Tennessee is an equitable distribution state. This means that a married couple’s assets are split equitably, or “fairly,” in a divorce. It’s worth noting that this doesn’t necessarily mean an even 50-50 split. Some people may think that a student loan taken out during marriage would be the responsibility of both parties to the marriage. This would be true in most community property states, where all assets and debt acquired during the marriage are divided equally in a divorce. However, this is not the case in Tennessee.

In Tennessee, if a spouse takes out a student loan, the other spouse will only be liable to help repay it if he or she is a cosigner to the loan. This is more likely the scenario with private student loans from a bank. However, this type of liability is not limited to spouses, as any person who cosigns a loan will be jointly liable to pay it back with the borrower.

If a person incurs student debt before marriage, that debt is their separate property.
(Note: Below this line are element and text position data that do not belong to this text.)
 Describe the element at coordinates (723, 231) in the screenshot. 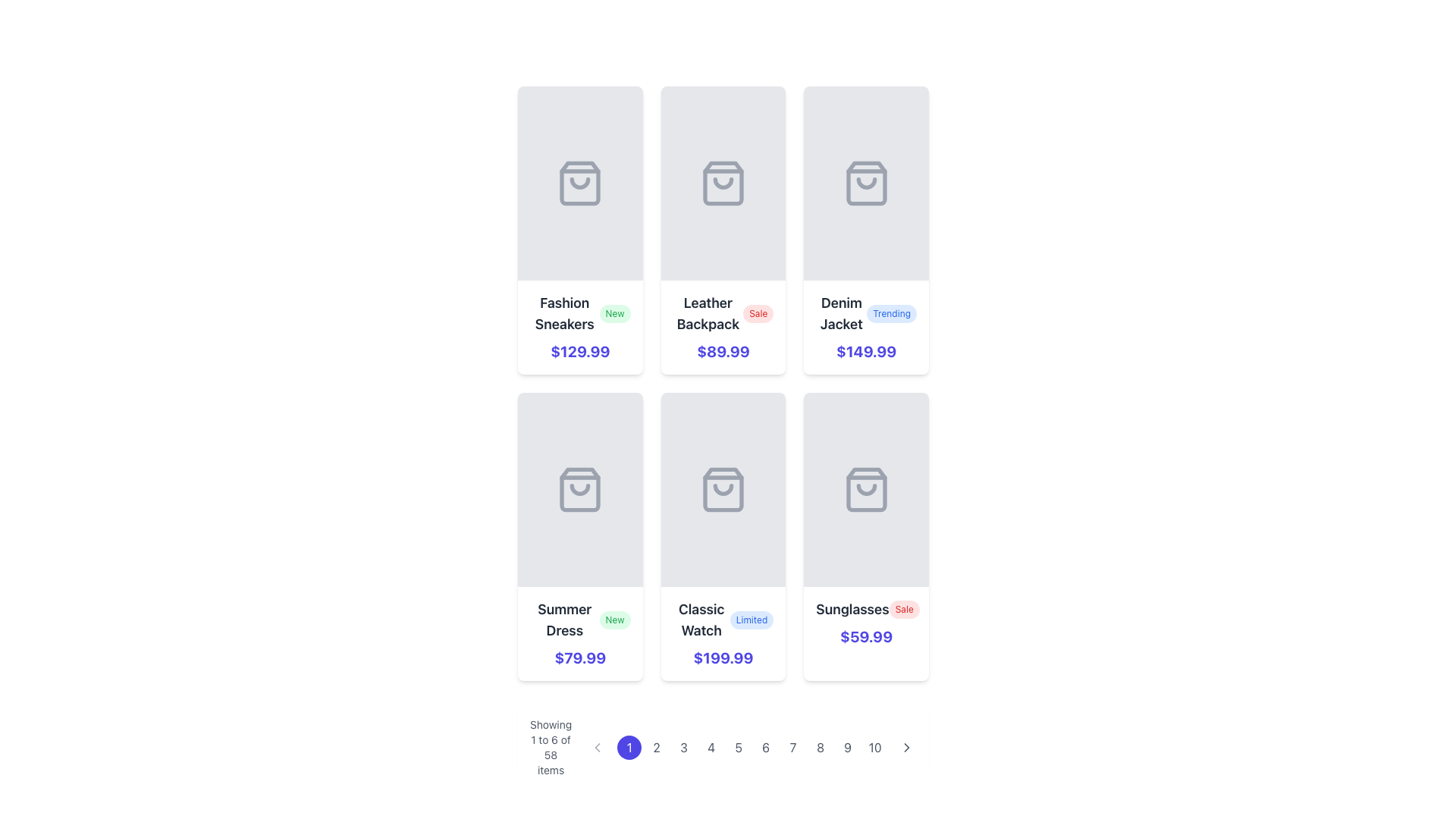

I see `the second product card in the top row of the e-commerce interface` at that location.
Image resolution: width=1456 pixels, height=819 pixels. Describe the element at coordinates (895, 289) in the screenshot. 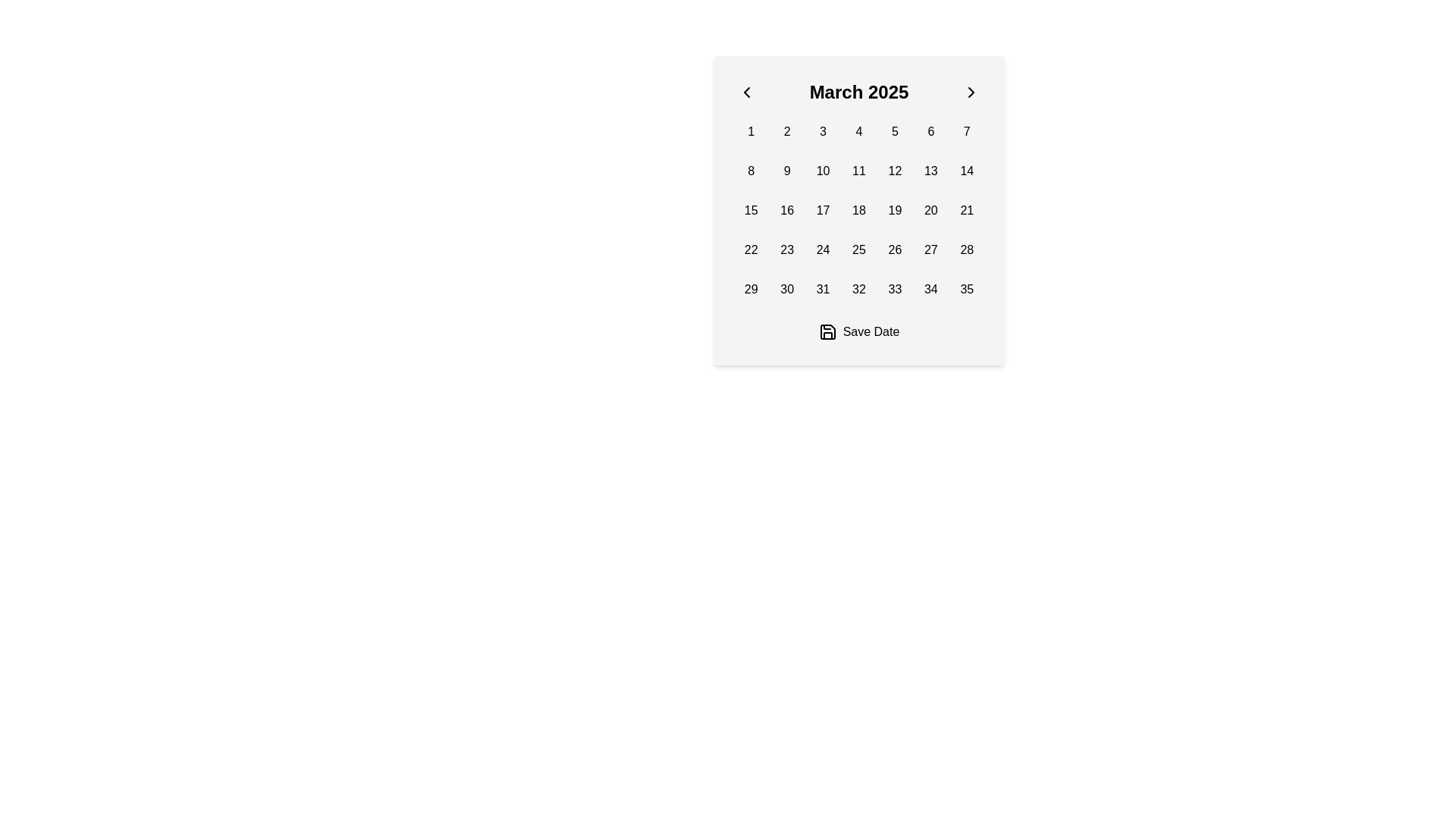

I see `the button labeled '33' in the last row and fifth column of the calendar-like interface` at that location.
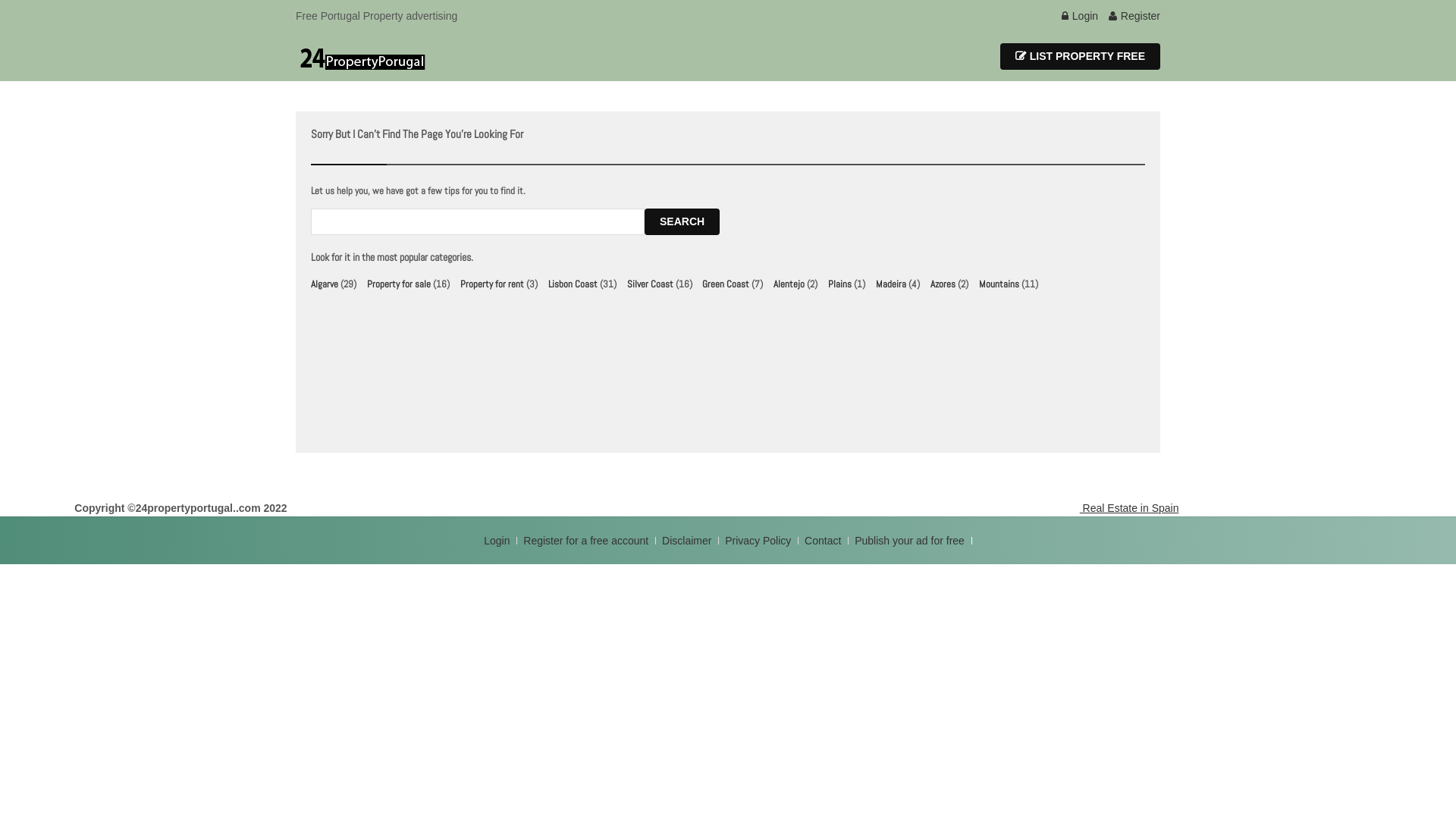 Image resolution: width=1456 pixels, height=819 pixels. What do you see at coordinates (1079, 55) in the screenshot?
I see `'LIST PROPERTY FREE'` at bounding box center [1079, 55].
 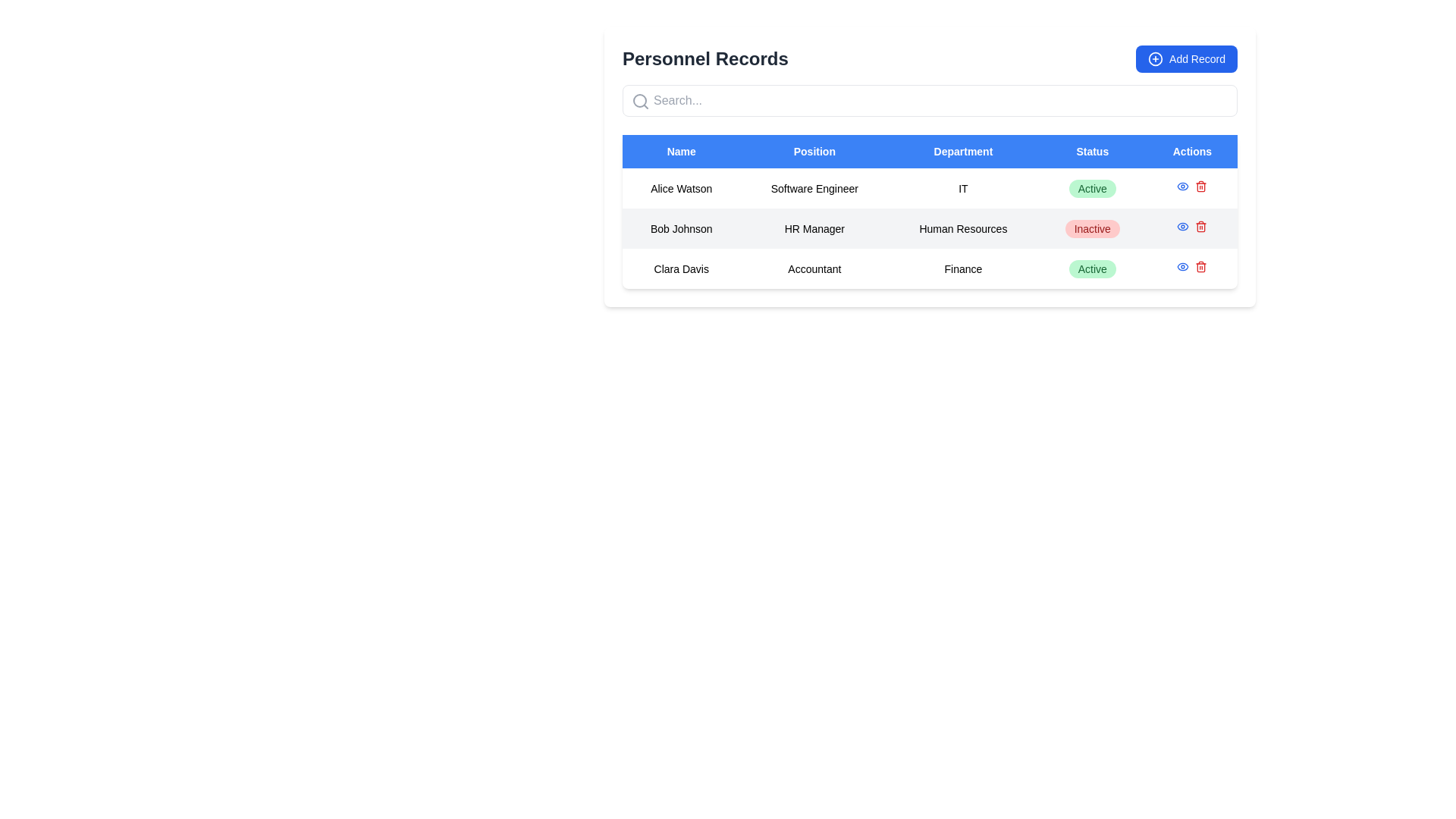 What do you see at coordinates (680, 268) in the screenshot?
I see `the Text label identifying 'Clara Davis' in the first cell of the third row in the table` at bounding box center [680, 268].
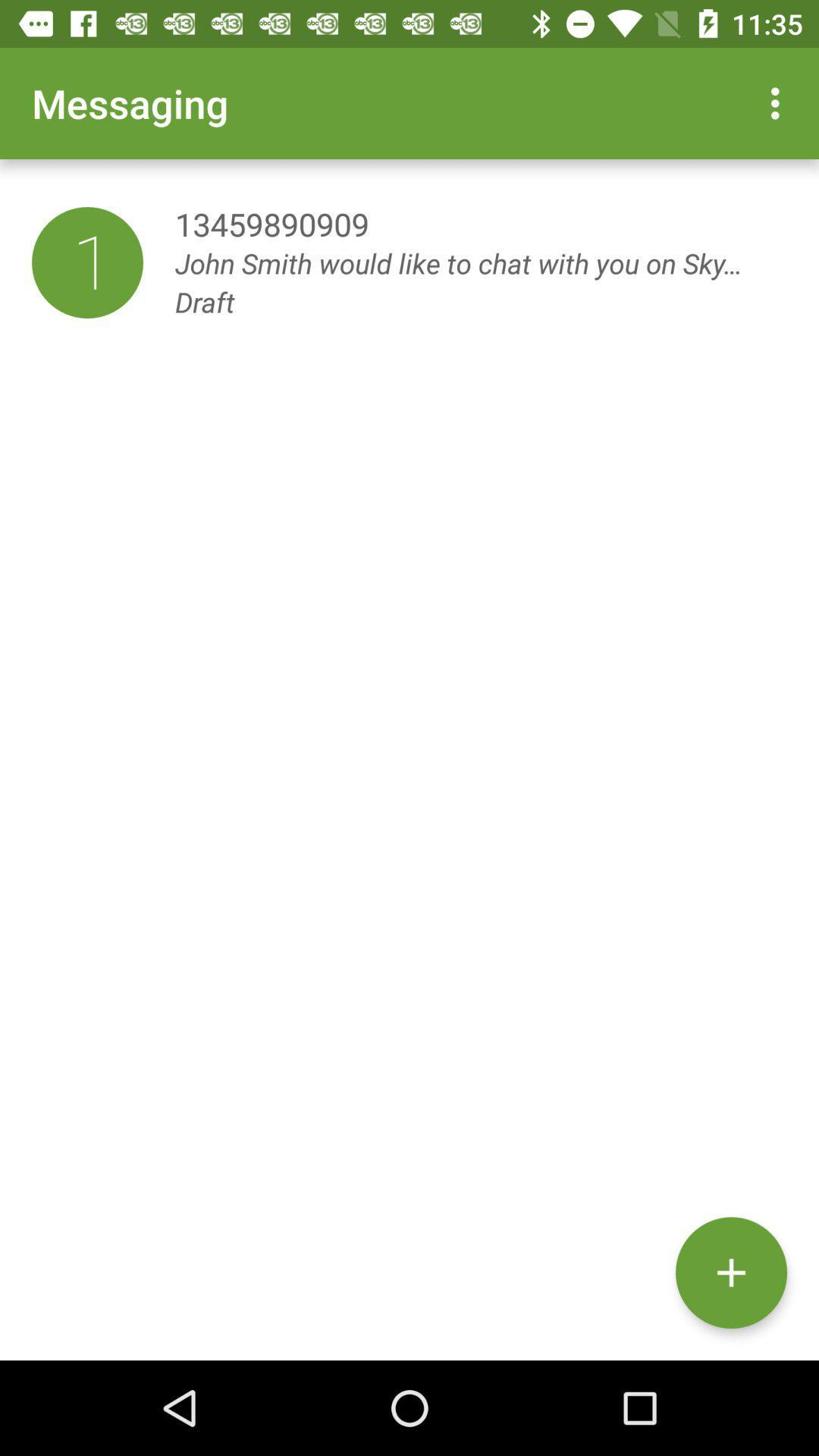  What do you see at coordinates (779, 102) in the screenshot?
I see `the item above the 13459890909 icon` at bounding box center [779, 102].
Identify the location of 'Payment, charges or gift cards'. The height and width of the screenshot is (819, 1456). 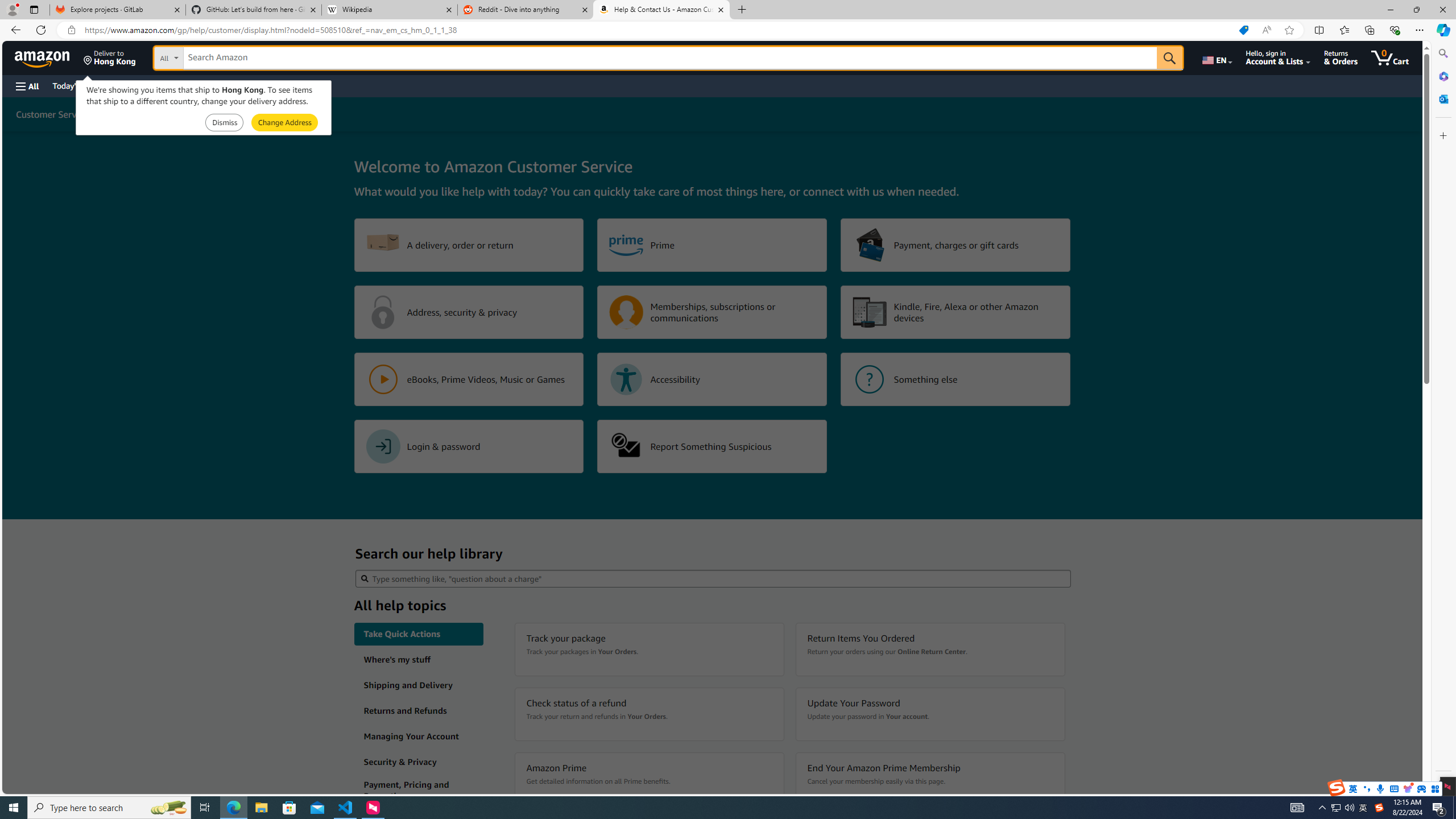
(955, 245).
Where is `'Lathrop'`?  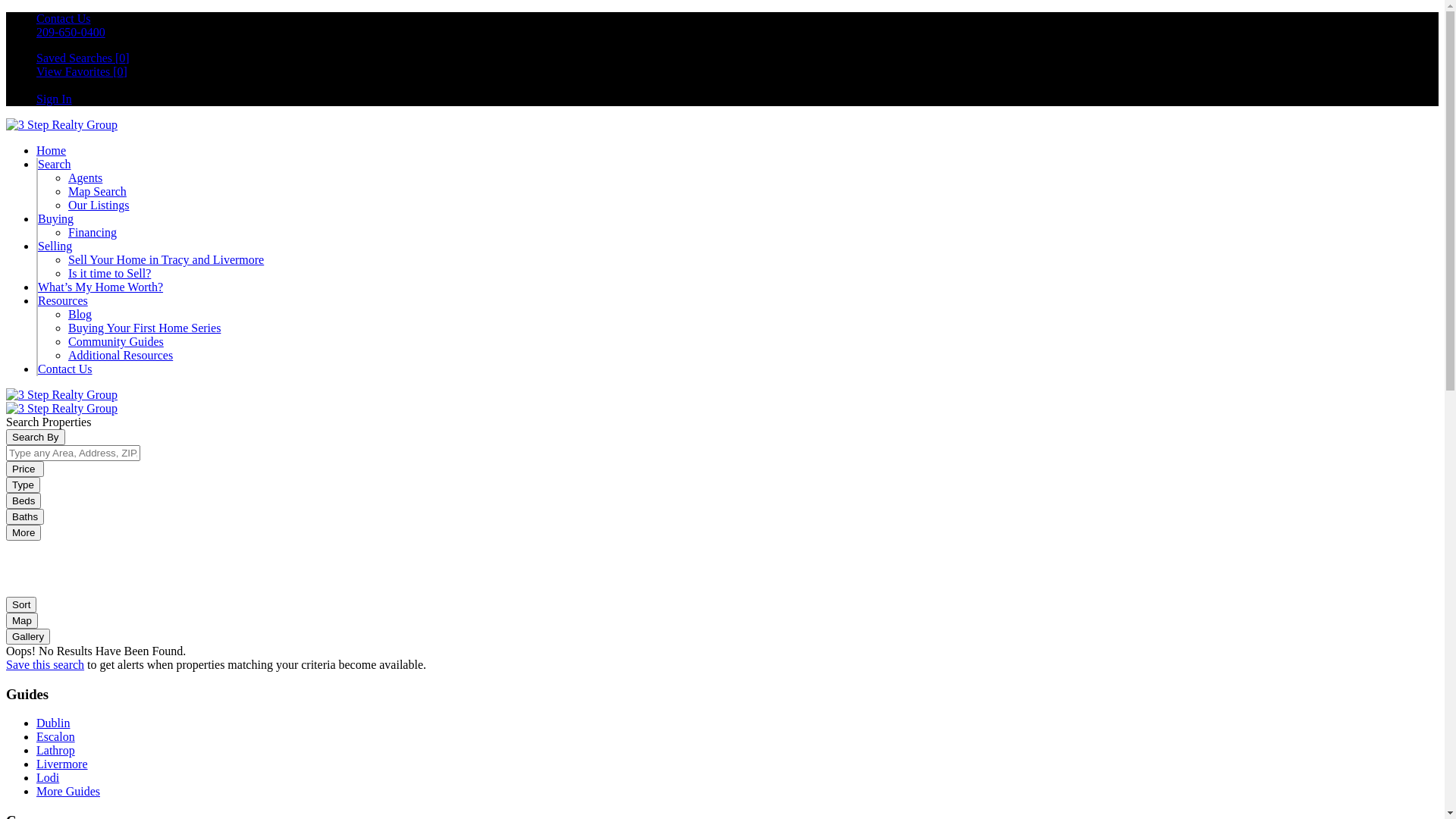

Therefore, their spouse will have no liability for it should a divorce occur. One exception would be if both spouses had separate student debt that they consolidated into one loan during the marriage.

Many spouses going through a divorce are likely to still be carrying some amount of student debt. This is especially true considering how young some people get a divorce (the average age of a first divorce is 30). Having a lot of student debt can make the idea of hiring a family law attorney during a divorce seem scary. However, a lawyer will represent their client’s interests and can help negotiate a fair settlement.